Advertisement

Behavioral biometrics: The future of authentication?

Industry leaders are designing programs that can verify users based on the way they type.

With passwords discredited and even two-factor authentication increasingly under attack from hackers and cybercriminals, security experts inside and outside the government are exploring the next generation of online identity verification technology: behavioral biometrics.

“The strongest authentication schemes will always make use of multiple factors, i.e. something I know, something I have and something I am,” said Stephen Cox, chief security architect at SecureAuth.

“We are striving as an industry to support multi-factor solutions that take care not to disrupt user experience,” he added, tacitly acknowledging that user resistance has been a major issue for stronger, and more elaborate, forms of ID authentication.

It’s not just that password-only logins are “obsolete,” Cox said, but rather than even two or multifactor authentication login systems tend to ignore the “later stages of the attack life cycle, once the attacker has gained an initial foothold and is attempting to move laterally” around the network.

Advertisement

“Unauthorized individuals may improperly obtain extended access to information system resources if a password [or other login factor] is compromised,” states the Defense Advanced Research Projects Agency, outlining its Active Authentication program, which is testing behavioral biometrics.

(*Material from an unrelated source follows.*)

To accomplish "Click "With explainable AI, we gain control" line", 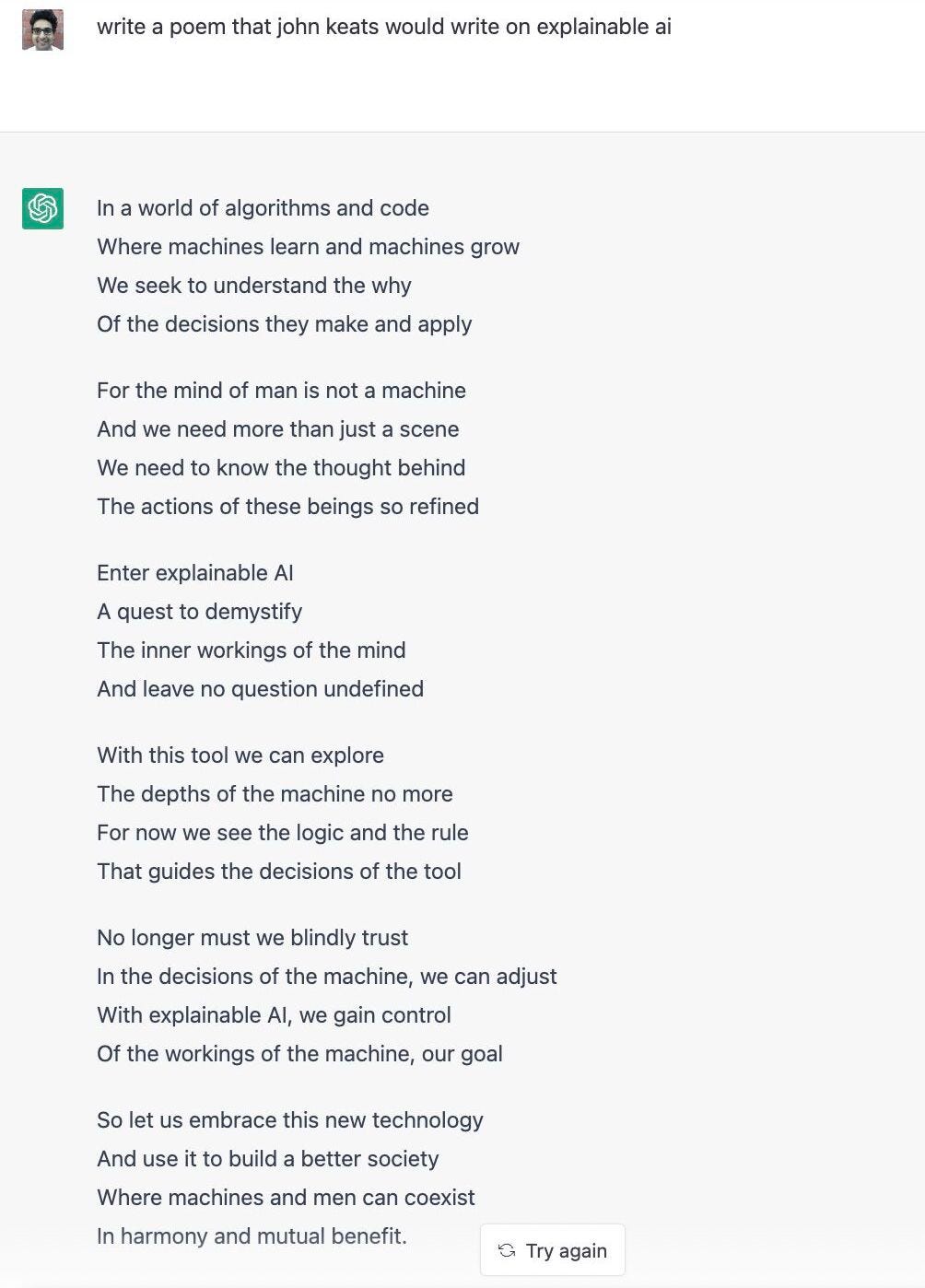I will [x=274, y=1015].
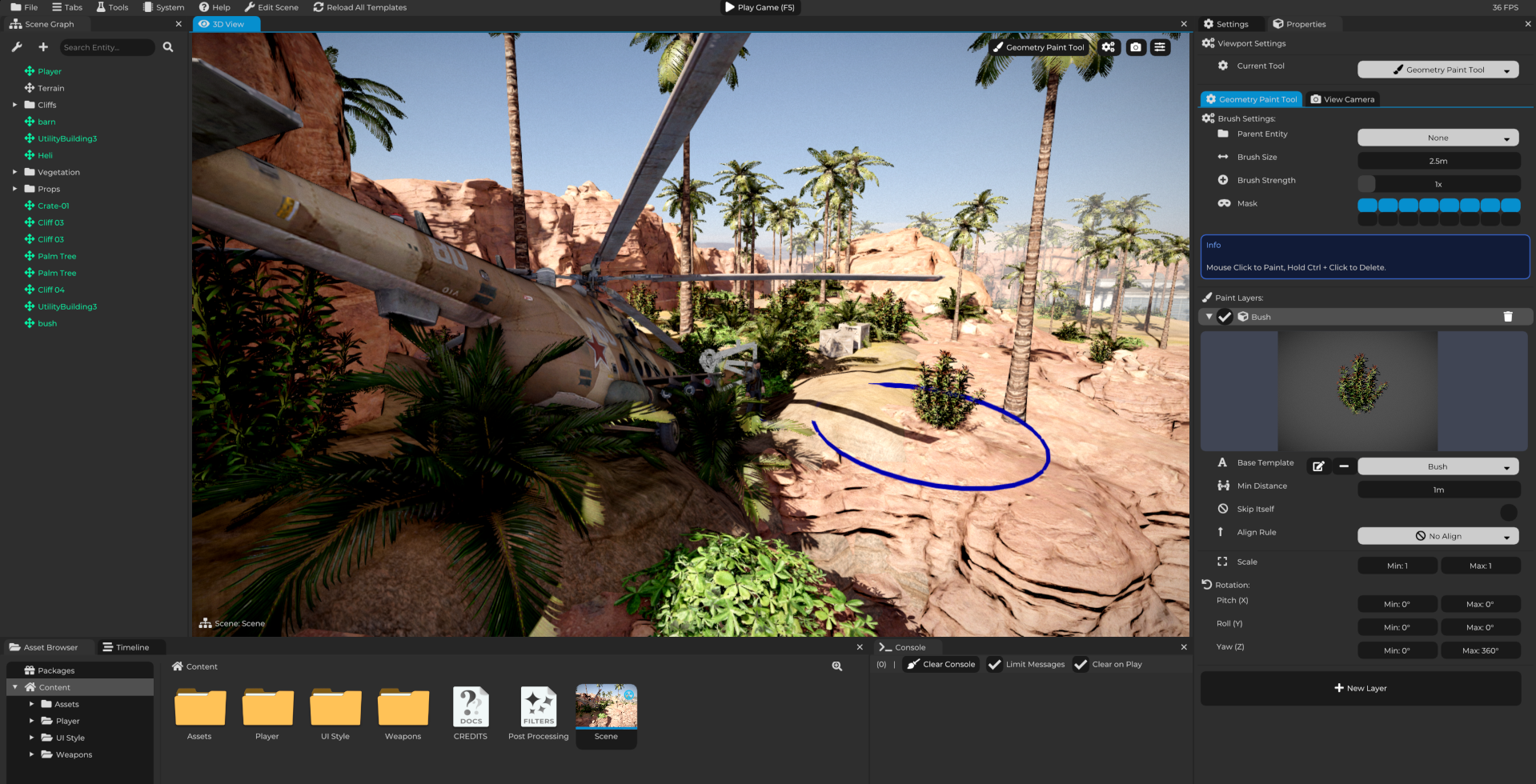Open viewport gears settings icon
The height and width of the screenshot is (784, 1536).
[x=1108, y=47]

In other words, even multifactor authentication is useless after it’s been compromised, because it is only locking the front door.

“We are still too focused on protection of the traditional network perimeter and endpoint,” said Cox, meaning attackers can move freely and without fear inside the network once they’ve penetrated it.

“Attackers will get in, and organizations need to be able to detect and remove them as quickly as possible, before they’ve had the chance to complete their mission,” he added.

The solution may lie in a new type of verification software SecureAuth calls adaptive authentication, which can flag users after the initial login by analyzing factors such as how quickly and confidently the user types or how they move their mouse — and comparing them with a user profile linked to the login credentials.

Advertisement

If the system detects a sudden change in a user’s behavioral profile, it can automatically force them through additional security steps and alert the security team.

Behavioral biometrics, which have yielded success rates of up to 98 percent in SecureAuth’s preliminary tests, also have the benefit of subtlety. Cox indicated that with current technology, it is already possible to compile a biometric profile and use it to authenticate a user “without them knowing it happened.”

“The combinatorial approach of using multiple modalities for continuous user identification and authentication is expected to deliver a system that is accurate, robust, and transparent to the user’s normal computing experience,” DARPA explains.

The need for air-tight security will only become more critical as threat actors become more nuanced in their approaches to hacking. Cox spoke to a trend widely anticipated by the cybersecurity community wherein hackers will change their attack modalities from data exfiltration to data alteration. For example, a hacker might enter a bank system and alter the figures in his favor. Changes like these would be much more difficult to detect than classical data theft.

“These attacks would be very hard to detect and would require the inclusion of data integrity solutions into the security lifecycle. We can expect to see more types of threats like this in the coming decade,” Cox said. “Organizational capability around detection and incident response is not fully realized: they still have too many blind spots, too many places for attackers to hide.”

Advertisement

Until behavioral biometric technologies are fully deployed, the best solution for businesses may be to limit the amount of sensitive data they collect, Cox warned.

“There’s a mantra I’ve heard multiple times this year: ‘if you can’t protect it, don’t collect it,’ “ he said. “Organizations should consider whether the data that they are collecting is really necessary to business operations.”